Там были ярчайшие лимоны невиданной свежести и красы – с упругими листьями и даже остатками веток! Между тем визит ограничился считанными минутами в прихожей: гость спешил, из чего следовало, что происходит поздравительный объезд по иерусалимским, а может быть, и окрестным адресам.
Я поглядывала на лимоны день за днём, как заворожённая, – они настолько заслуживали любования, что почти не интересовало, каков их вкус, – а опомнилась, когда листья начали увядать; и мне захотелось написать натюрморт. В этом желании не было бы ничего особенного, если бы не знать, что полугодом ранее, исчерпавшись на длительном рисовании миниатюр с кистью в одной руке и лупой – в другой, я не только перестала рисовать, но и убрала куда подальше всё, что напоминало о сделанной работе, и переключилась на другие занятия. Именно так обстояли мои дела на то время, когда вдруг появился Игорь с лимонами из Текоа.
Небольшой акварельный натюрморт писался обстоятельно и всласть, хотелось передать материал предметов. Усыхавшие листья лимонов норовили свернуться в трубочки, но всё же успели перекочевать на бумагу, где их увядание замерло в начальной стадии.
А когда натюрморт перебрался на стену, уместившись над компьютером, написалось восьмистишие о творческом кризисе и выходе из него, о чём не знал Игорь, а получилось так, как если бы знал. И тогда я позвонила ему, чтобы он, если текст понравится, выбрал вариант посвящения ему и Миле. Вот что из этого получилось:
* * *
И. и М. Бяльским
Иссяк живописец. Забросил он краски и кисти,
забыл, что затеял. Как знать, не бездельник ли он?

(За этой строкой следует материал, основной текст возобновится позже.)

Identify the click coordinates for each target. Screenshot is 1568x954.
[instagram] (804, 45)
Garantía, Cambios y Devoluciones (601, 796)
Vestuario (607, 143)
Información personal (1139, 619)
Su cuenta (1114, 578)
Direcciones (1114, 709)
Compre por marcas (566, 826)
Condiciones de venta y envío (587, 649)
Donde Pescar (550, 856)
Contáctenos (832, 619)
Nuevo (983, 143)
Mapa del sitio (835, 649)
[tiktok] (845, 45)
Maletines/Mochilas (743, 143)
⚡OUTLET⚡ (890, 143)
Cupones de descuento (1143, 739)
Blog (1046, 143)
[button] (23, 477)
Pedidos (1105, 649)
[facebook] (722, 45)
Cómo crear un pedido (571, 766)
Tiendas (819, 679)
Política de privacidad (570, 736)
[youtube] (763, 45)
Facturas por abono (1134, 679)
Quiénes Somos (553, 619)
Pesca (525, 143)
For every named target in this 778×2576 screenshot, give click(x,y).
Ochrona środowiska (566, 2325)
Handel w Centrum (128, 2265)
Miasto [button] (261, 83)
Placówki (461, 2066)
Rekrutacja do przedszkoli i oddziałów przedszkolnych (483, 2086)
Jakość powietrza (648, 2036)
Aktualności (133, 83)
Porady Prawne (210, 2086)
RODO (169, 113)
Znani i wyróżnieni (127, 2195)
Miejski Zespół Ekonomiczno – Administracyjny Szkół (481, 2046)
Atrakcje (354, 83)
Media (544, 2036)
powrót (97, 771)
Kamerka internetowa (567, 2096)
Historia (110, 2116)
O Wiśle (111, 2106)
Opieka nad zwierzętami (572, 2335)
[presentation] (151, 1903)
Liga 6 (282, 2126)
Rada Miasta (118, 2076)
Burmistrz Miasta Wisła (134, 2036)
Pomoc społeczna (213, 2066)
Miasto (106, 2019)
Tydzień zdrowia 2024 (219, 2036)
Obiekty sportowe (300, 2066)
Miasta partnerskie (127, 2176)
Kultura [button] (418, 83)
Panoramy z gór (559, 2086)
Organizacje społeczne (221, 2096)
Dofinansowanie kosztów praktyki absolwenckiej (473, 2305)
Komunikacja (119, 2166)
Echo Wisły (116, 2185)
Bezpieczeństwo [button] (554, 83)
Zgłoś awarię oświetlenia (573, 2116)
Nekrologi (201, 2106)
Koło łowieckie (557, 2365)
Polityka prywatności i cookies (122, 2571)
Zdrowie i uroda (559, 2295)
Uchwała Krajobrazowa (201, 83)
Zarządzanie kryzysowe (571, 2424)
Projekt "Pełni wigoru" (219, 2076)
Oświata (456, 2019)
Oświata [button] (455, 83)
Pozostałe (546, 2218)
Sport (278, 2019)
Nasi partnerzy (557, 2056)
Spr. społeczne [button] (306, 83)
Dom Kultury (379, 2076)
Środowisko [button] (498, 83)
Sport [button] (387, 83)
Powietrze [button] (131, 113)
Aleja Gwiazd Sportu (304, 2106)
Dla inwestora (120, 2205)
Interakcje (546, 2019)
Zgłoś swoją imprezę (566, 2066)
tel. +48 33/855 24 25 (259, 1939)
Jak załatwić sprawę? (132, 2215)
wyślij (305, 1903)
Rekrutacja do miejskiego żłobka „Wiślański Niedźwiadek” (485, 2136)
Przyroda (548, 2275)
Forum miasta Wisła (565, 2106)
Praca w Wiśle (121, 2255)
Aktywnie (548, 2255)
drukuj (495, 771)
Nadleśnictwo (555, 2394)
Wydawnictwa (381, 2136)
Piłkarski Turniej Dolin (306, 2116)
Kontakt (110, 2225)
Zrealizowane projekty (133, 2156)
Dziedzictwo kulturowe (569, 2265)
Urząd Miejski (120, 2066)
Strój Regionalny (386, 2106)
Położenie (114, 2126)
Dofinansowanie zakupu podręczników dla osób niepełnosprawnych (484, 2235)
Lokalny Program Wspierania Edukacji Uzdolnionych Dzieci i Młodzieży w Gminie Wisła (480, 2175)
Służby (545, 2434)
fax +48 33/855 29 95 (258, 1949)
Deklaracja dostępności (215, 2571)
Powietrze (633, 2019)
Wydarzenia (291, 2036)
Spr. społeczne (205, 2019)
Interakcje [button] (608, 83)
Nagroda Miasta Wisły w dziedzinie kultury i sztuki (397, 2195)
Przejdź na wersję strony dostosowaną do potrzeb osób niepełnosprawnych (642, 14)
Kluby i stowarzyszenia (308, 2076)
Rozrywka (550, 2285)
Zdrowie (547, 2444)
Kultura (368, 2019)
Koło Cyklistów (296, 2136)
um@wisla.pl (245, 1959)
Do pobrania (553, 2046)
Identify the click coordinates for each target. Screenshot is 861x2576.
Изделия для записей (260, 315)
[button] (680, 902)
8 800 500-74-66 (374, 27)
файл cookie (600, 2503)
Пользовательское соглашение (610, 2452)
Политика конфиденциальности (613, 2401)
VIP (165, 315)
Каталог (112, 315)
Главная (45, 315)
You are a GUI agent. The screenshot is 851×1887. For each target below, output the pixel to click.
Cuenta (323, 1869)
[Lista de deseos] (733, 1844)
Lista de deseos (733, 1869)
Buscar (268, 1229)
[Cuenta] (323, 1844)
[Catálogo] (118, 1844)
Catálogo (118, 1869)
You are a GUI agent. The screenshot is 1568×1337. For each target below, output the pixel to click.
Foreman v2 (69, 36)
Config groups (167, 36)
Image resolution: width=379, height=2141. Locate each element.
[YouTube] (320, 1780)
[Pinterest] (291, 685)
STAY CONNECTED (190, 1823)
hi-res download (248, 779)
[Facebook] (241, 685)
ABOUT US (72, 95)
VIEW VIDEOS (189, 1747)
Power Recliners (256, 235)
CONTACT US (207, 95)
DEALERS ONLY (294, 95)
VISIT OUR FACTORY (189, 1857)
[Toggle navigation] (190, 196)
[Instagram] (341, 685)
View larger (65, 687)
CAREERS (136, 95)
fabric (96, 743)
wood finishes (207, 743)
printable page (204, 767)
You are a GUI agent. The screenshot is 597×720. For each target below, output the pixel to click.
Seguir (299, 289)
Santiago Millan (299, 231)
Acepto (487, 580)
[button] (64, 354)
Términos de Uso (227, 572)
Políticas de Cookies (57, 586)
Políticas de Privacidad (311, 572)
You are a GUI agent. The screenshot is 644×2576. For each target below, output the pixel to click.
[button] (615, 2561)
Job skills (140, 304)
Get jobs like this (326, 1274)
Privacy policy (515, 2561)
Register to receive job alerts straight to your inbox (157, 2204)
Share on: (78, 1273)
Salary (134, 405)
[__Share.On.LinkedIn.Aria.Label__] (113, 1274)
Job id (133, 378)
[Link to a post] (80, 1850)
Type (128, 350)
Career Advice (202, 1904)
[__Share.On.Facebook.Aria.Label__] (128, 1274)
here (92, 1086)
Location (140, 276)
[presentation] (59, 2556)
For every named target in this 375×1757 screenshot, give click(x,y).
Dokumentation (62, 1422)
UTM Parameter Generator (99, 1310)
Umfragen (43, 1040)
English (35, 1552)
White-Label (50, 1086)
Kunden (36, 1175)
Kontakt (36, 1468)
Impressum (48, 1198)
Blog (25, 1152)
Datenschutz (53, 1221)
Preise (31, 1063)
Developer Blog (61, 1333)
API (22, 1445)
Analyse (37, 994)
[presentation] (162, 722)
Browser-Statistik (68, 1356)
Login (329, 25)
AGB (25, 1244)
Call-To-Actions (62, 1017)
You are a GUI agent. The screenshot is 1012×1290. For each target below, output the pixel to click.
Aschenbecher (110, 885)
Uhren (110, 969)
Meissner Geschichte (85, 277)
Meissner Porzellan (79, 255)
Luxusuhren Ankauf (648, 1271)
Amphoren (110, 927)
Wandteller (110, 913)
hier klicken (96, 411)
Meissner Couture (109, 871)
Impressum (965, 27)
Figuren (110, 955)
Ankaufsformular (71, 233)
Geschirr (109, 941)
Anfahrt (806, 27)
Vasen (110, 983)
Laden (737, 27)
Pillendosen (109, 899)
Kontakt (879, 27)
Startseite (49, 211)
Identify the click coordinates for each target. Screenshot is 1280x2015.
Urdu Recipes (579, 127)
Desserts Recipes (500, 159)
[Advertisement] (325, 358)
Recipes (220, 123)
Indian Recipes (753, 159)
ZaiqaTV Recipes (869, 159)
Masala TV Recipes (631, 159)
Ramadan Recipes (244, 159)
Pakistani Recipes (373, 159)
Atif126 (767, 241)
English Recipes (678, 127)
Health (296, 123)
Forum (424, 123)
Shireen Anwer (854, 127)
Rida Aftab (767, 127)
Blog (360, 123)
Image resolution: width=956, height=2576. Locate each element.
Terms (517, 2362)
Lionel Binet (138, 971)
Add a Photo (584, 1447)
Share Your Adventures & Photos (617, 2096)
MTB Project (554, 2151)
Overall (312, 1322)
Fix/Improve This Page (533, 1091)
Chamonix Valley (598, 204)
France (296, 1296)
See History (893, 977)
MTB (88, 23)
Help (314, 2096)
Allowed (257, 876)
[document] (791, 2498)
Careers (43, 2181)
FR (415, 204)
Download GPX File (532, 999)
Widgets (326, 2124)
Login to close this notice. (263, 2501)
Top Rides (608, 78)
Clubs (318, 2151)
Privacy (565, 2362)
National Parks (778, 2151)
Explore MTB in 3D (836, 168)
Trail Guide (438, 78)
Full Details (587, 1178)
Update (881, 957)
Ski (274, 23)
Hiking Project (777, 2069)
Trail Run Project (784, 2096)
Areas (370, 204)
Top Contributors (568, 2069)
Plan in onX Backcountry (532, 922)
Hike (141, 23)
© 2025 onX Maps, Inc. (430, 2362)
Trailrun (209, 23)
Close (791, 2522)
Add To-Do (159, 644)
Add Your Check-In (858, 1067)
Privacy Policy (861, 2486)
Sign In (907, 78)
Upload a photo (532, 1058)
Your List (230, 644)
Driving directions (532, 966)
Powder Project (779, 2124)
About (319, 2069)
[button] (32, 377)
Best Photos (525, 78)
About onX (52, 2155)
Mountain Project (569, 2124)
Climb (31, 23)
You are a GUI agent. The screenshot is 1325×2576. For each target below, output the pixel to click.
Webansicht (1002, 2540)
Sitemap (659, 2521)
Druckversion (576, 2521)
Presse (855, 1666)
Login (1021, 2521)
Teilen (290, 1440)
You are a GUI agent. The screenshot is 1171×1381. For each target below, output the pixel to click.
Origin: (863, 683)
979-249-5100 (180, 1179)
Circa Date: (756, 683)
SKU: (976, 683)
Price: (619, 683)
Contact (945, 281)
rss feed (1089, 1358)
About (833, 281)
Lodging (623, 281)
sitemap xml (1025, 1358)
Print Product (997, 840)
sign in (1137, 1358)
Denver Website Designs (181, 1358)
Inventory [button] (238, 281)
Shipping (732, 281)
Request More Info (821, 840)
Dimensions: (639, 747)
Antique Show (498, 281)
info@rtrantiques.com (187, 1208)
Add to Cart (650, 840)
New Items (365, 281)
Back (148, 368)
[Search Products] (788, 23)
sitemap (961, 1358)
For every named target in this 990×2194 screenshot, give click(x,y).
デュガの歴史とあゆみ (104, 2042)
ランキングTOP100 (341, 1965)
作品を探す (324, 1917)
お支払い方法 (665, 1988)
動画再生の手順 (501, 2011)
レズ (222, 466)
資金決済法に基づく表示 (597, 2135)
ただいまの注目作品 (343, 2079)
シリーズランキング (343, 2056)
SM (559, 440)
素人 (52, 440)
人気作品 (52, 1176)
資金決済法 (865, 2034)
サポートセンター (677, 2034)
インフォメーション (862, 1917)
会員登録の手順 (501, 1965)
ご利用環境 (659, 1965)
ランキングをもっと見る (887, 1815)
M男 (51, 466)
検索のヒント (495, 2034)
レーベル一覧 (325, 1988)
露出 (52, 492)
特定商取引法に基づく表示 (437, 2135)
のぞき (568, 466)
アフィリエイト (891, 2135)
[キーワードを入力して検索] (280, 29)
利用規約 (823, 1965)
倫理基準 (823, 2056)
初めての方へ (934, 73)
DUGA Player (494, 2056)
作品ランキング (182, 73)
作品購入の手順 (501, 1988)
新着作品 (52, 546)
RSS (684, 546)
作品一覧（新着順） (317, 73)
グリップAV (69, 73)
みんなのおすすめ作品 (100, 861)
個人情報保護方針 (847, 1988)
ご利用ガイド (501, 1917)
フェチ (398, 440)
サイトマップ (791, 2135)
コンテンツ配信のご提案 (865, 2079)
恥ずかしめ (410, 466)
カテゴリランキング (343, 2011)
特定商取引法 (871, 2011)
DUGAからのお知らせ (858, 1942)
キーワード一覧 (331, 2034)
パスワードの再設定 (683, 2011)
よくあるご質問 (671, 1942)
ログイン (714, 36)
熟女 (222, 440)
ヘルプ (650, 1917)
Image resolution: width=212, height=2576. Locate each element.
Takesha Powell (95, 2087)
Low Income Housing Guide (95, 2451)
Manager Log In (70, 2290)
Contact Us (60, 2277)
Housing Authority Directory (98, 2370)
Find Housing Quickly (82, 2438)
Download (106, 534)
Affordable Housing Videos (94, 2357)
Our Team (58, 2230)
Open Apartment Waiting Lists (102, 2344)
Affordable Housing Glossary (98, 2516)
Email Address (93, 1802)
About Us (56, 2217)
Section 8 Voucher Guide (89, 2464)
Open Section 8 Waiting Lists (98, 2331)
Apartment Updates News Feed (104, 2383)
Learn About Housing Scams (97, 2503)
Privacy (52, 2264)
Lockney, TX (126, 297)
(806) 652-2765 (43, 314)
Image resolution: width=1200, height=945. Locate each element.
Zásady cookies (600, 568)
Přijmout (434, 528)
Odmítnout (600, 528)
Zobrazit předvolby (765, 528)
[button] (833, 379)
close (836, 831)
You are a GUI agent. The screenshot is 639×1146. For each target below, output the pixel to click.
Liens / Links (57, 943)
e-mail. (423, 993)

Но – гость на пороге, с лимонами в глянцевых листьях
из сада в Текоа, где рядышком Иродион.
Не будем об Ироде. Речь о лимонах оттуда.
Такие не купишь – любой стронцианово-жёлт.
Нашлась им охрана: фонарь, не зажжённый покуда,
да ключ-долгожитель. И тянет начать натюрморт.
Да, это стихи на случай. Когда-то их писали по самым разным поводам, а теперь они всё реже появляются на свет: то ли жанр устаревает, то ли случаев поубавилось. Но, что ни говори, случай случаю рознь…
Помню самый последний звонок Игоря – на следующее утро после операции Ромы, моего мужа, в больнице Хадасса. Тот недолгий – в силу ситуации – разговор помню ещё и потому, что это была, как потом оказалось, последняя возможность его услышать: когда послеоперационный период остался позади, Игорь уже был недоступен: на звонки отвечала только Мила.
Время не идёт, а исчезает.
Вот уже четыре месяца, как его нет. Но и по сей день ловлю себя на том, что он остаётся для меня человеком присутствующим.